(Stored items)
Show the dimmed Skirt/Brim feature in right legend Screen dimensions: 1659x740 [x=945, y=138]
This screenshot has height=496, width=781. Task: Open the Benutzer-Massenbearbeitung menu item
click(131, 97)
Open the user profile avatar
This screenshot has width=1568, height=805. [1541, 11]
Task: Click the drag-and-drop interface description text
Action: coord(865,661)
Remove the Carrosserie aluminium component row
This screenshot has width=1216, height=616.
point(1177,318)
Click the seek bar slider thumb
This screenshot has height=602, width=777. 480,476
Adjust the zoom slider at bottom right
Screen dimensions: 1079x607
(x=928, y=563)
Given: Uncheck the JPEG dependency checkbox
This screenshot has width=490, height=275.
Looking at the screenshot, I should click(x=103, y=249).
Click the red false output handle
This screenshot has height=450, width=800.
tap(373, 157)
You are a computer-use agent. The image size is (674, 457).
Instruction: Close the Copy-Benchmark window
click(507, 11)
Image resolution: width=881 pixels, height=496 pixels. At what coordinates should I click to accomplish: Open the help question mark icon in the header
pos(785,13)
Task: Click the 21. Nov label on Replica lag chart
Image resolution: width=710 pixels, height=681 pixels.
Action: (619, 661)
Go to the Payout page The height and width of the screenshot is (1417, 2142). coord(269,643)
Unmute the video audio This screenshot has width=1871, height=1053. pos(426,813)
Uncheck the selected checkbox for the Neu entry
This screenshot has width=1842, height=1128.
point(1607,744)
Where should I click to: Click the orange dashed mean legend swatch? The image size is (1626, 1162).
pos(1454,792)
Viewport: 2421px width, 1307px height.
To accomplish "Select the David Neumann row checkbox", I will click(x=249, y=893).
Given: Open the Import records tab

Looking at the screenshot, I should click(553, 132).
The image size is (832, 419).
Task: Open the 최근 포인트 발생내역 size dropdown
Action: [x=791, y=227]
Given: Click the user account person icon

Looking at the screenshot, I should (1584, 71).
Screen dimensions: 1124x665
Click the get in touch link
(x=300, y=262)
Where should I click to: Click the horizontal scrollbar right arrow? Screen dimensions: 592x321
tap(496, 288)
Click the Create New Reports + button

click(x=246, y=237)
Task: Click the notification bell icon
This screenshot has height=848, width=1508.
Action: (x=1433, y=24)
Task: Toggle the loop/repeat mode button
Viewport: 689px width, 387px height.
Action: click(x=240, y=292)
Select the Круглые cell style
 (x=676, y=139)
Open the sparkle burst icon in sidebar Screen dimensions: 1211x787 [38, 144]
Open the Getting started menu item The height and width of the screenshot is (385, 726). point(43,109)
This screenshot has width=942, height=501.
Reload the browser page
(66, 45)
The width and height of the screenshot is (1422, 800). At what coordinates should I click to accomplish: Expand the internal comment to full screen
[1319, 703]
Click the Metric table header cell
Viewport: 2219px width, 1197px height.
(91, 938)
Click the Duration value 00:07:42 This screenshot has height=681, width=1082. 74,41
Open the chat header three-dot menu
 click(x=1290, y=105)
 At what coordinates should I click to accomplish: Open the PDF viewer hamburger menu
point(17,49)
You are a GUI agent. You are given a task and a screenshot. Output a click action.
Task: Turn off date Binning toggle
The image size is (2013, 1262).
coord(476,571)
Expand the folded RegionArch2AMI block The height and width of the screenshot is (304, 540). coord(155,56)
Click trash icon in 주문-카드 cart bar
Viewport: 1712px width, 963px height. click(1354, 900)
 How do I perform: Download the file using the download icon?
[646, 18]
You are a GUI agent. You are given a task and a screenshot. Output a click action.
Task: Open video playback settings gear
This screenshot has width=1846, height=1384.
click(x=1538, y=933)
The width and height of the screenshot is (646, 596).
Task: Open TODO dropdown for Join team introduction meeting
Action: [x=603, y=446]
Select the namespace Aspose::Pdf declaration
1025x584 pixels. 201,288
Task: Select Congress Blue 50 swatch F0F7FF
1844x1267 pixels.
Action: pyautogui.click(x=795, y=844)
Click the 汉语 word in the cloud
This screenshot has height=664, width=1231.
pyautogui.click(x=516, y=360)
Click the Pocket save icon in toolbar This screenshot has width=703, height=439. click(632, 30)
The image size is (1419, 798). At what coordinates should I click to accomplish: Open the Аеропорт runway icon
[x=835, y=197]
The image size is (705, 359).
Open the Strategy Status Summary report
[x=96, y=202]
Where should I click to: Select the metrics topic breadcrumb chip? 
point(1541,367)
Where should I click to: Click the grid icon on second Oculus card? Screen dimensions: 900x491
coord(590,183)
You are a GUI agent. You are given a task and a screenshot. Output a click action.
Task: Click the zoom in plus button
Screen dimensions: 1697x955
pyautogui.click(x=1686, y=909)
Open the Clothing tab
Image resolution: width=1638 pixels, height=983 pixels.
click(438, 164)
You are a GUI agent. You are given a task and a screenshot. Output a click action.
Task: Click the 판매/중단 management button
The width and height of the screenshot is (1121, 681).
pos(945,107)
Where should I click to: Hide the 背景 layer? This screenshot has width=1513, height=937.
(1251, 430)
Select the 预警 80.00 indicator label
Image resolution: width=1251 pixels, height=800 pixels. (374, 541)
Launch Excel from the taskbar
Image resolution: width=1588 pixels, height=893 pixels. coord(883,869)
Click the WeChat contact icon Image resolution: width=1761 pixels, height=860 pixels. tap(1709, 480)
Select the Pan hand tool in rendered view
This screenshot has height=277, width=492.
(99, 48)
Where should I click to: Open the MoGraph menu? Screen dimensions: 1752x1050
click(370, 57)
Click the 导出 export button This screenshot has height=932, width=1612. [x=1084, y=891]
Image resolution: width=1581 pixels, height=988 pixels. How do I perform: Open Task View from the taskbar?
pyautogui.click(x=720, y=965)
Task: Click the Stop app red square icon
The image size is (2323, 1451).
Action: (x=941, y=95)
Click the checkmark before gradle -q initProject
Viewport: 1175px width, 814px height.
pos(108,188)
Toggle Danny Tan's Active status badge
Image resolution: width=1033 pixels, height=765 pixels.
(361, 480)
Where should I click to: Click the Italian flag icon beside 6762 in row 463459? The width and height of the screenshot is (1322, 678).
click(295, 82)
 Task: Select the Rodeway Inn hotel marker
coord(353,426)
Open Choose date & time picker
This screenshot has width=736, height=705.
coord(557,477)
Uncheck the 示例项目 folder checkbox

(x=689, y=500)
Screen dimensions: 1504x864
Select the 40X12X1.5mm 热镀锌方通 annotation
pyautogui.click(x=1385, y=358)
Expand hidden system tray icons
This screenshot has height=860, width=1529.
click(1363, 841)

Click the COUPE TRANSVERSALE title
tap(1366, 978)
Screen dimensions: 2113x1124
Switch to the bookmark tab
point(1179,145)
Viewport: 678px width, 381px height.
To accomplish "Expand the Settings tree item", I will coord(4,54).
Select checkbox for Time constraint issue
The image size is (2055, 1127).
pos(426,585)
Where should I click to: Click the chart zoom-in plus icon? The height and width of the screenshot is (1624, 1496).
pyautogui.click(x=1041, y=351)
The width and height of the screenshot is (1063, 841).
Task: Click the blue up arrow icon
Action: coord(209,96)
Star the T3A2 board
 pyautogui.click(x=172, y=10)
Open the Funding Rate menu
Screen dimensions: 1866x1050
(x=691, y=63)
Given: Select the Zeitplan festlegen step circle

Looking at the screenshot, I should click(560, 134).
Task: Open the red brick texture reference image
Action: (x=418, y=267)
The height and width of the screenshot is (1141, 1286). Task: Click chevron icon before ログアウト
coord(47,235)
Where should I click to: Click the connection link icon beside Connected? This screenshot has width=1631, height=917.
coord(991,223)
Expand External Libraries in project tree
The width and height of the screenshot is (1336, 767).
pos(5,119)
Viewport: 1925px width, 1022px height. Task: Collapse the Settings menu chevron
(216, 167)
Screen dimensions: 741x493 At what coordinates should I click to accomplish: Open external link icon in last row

## [TASK REQUIREMENTS]
Exactly as shown above, write out all the records.

## [RESULT]
Show the dimmed Skirt/Brim feature in right legend Screen dimensions: 1659x740 [x=945, y=138]
This screenshot has height=496, width=781. Task: Open the Benutzer-Massenbearbeitung menu item
click(131, 97)
Open the user profile avatar
This screenshot has width=1568, height=805. [1541, 11]
Task: Click the drag-and-drop interface description text
Action: coord(865,661)
Remove the Carrosserie aluminium component row
This screenshot has width=1216, height=616.
point(1177,318)
Click the seek bar slider thumb
This screenshot has height=602, width=777. 480,476
Adjust the zoom slider at bottom right
Screen dimensions: 1079x607
(x=928, y=563)
Given: Uncheck the JPEG dependency checkbox
This screenshot has width=490, height=275.
Looking at the screenshot, I should click(x=103, y=249).
Click the red false output handle
This screenshot has height=450, width=800.
tap(373, 157)
You are a computer-use agent. The image size is (674, 457).
Instruction: Close the Copy-Benchmark window
click(507, 11)
Image resolution: width=881 pixels, height=496 pixels. At what coordinates should I click to accomplish: Open the help question mark icon in the header
pos(785,13)
Task: Click the 21. Nov label on Replica lag chart
Image resolution: width=710 pixels, height=681 pixels.
Action: (619, 661)
Go to the Payout page The height and width of the screenshot is (1417, 2142). coord(269,643)
Unmute the video audio This screenshot has width=1871, height=1053. pos(426,813)
Uncheck the selected checkbox for the Neu entry
This screenshot has width=1842, height=1128.
point(1607,744)
Where should I click to: Click the orange dashed mean legend swatch? The image size is (1626, 1162).
pos(1454,792)
Viewport: 2421px width, 1307px height.
To accomplish "Select the David Neumann row checkbox", I will click(x=249, y=893).
Given: Open the Import records tab

Looking at the screenshot, I should click(553, 132).
The image size is (832, 419).
Task: Open the 최근 포인트 발생내역 size dropdown
Action: [x=791, y=227]
Given: Click the user account person icon

Looking at the screenshot, I should (1584, 71).
Screen dimensions: 1124x665
Click the get in touch link
(x=300, y=262)
Where should I click to: Click the horizontal scrollbar right arrow? Screen dimensions: 592x321
tap(496, 288)
Click the Create New Reports + button

click(x=246, y=237)
Task: Click the notification bell icon
This screenshot has height=848, width=1508.
Action: (x=1433, y=24)
Task: Toggle the loop/repeat mode button
Viewport: 689px width, 387px height.
Action: click(x=240, y=292)
Select the Круглые cell style
 (x=676, y=139)
Open the sparkle burst icon in sidebar Screen dimensions: 1211x787 [38, 144]
Open the Getting started menu item The height and width of the screenshot is (385, 726). point(43,109)
This screenshot has width=942, height=501.
Reload the browser page
(66, 45)
The width and height of the screenshot is (1422, 800). At what coordinates should I click to accomplish: Expand the internal comment to full screen
[1319, 703]
Click the Metric table header cell
Viewport: 2219px width, 1197px height.
(91, 938)
Click the Duration value 00:07:42 This screenshot has height=681, width=1082. 74,41
Open the chat header three-dot menu
 click(x=1290, y=105)
 At what coordinates should I click to accomplish: Open the PDF viewer hamburger menu
point(17,49)
You are a GUI agent. You are given a task and a screenshot. Output a click action.
Task: Turn off date Binning toggle
The image size is (2013, 1262).
coord(476,571)
Expand the folded RegionArch2AMI block The height and width of the screenshot is (304, 540). coord(155,56)
Click trash icon in 주문-카드 cart bar
Viewport: 1712px width, 963px height. click(1354, 900)
 How do I perform: Download the file using the download icon?
[646, 18]
You are a GUI agent. You are given a task and a screenshot. Output a click action.
Task: Open video playback settings gear
This screenshot has width=1846, height=1384.
click(x=1538, y=933)
The width and height of the screenshot is (646, 596).
Task: Open TODO dropdown for Join team introduction meeting
Action: [x=603, y=446]
Select the namespace Aspose::Pdf declaration
1025x584 pixels. 201,288
Task: Select Congress Blue 50 swatch F0F7FF
1844x1267 pixels.
Action: pyautogui.click(x=795, y=844)
Click the 汉语 word in the cloud
This screenshot has height=664, width=1231.
pyautogui.click(x=516, y=360)
Click the Pocket save icon in toolbar This screenshot has width=703, height=439. click(632, 30)
The image size is (1419, 798). At what coordinates should I click to accomplish: Open the Аеропорт runway icon
[x=835, y=197]
The image size is (705, 359).
Open the Strategy Status Summary report
[x=96, y=202]
Where should I click to: Select the metrics topic breadcrumb chip? 
point(1541,367)
Where should I click to: Click the grid icon on second Oculus card? Screen dimensions: 900x491
coord(590,183)
You are a GUI agent. You are given a task and a screenshot. Output a click action.
Task: Click the zoom in plus button
Screen dimensions: 1697x955
pyautogui.click(x=1686, y=909)
Open the Clothing tab
Image resolution: width=1638 pixels, height=983 pixels.
click(438, 164)
You are a GUI agent. You are given a task and a screenshot. Output a click action.
Task: Click the 판매/중단 management button
The width and height of the screenshot is (1121, 681).
pos(945,107)
Where should I click to: Hide the 背景 layer? This screenshot has width=1513, height=937.
(1251, 430)
Select the 预警 80.00 indicator label
Image resolution: width=1251 pixels, height=800 pixels. (374, 541)
Launch Excel from the taskbar
Image resolution: width=1588 pixels, height=893 pixels. coord(883,869)
Click the WeChat contact icon Image resolution: width=1761 pixels, height=860 pixels. tap(1709, 480)
Select the Pan hand tool in rendered view
This screenshot has height=277, width=492.
(99, 48)
Where should I click to: Open the MoGraph menu? Screen dimensions: 1752x1050
click(370, 57)
Click the 导出 export button This screenshot has height=932, width=1612. [x=1084, y=891]
Image resolution: width=1581 pixels, height=988 pixels. How do I perform: Open Task View from the taskbar?
pyautogui.click(x=720, y=965)
Task: Click the Stop app red square icon
The image size is (2323, 1451).
Action: (x=941, y=95)
Click the checkmark before gradle -q initProject
Viewport: 1175px width, 814px height.
pos(108,188)
Toggle Danny Tan's Active status badge
Image resolution: width=1033 pixels, height=765 pixels.
(361, 480)
Where should I click to: Click the Italian flag icon beside 6762 in row 463459? The width and height of the screenshot is (1322, 678).
click(295, 82)
 Task: Select the Rodeway Inn hotel marker
coord(353,426)
Open Choose date & time picker
This screenshot has width=736, height=705.
coord(557,477)
Uncheck the 示例项目 folder checkbox

(x=689, y=500)
Screen dimensions: 1504x864
Select the 40X12X1.5mm 热镀锌方通 annotation
pyautogui.click(x=1385, y=358)
Expand hidden system tray icons
This screenshot has height=860, width=1529.
click(1363, 841)

Click the COUPE TRANSVERSALE title
tap(1366, 978)
Screen dimensions: 2113x1124
Switch to the bookmark tab
point(1179,145)
Viewport: 678px width, 381px height.
To accomplish "Expand the Settings tree item", I will coord(4,54).
Select checkbox for Time constraint issue
The image size is (2055, 1127).
pos(426,585)
Where should I click to: Click the chart zoom-in plus icon? The height and width of the screenshot is (1624, 1496).
pyautogui.click(x=1041, y=351)
The width and height of the screenshot is (1063, 841).
Task: Click the blue up arrow icon
Action: coord(209,96)
Star the T3A2 board
 pyautogui.click(x=172, y=10)
Open the Funding Rate menu
Screen dimensions: 1866x1050
(x=691, y=63)
Given: Select the Zeitplan festlegen step circle

Looking at the screenshot, I should click(560, 134).
Task: Open the red brick texture reference image
Action: (x=418, y=267)
The height and width of the screenshot is (1141, 1286). Task: Click chevron icon before ログアウト
coord(47,235)
Where should I click to: Click the connection link icon beside Connected? This screenshot has width=1631, height=917.
coord(991,223)
Expand External Libraries in project tree
The width and height of the screenshot is (1336, 767).
pos(5,119)
Viewport: 1925px width, 1022px height. Task: Collapse the Settings menu chevron
(216, 167)
Screen dimensions: 741x493 At what coordinates should I click to accomplish: Open external link icon in last row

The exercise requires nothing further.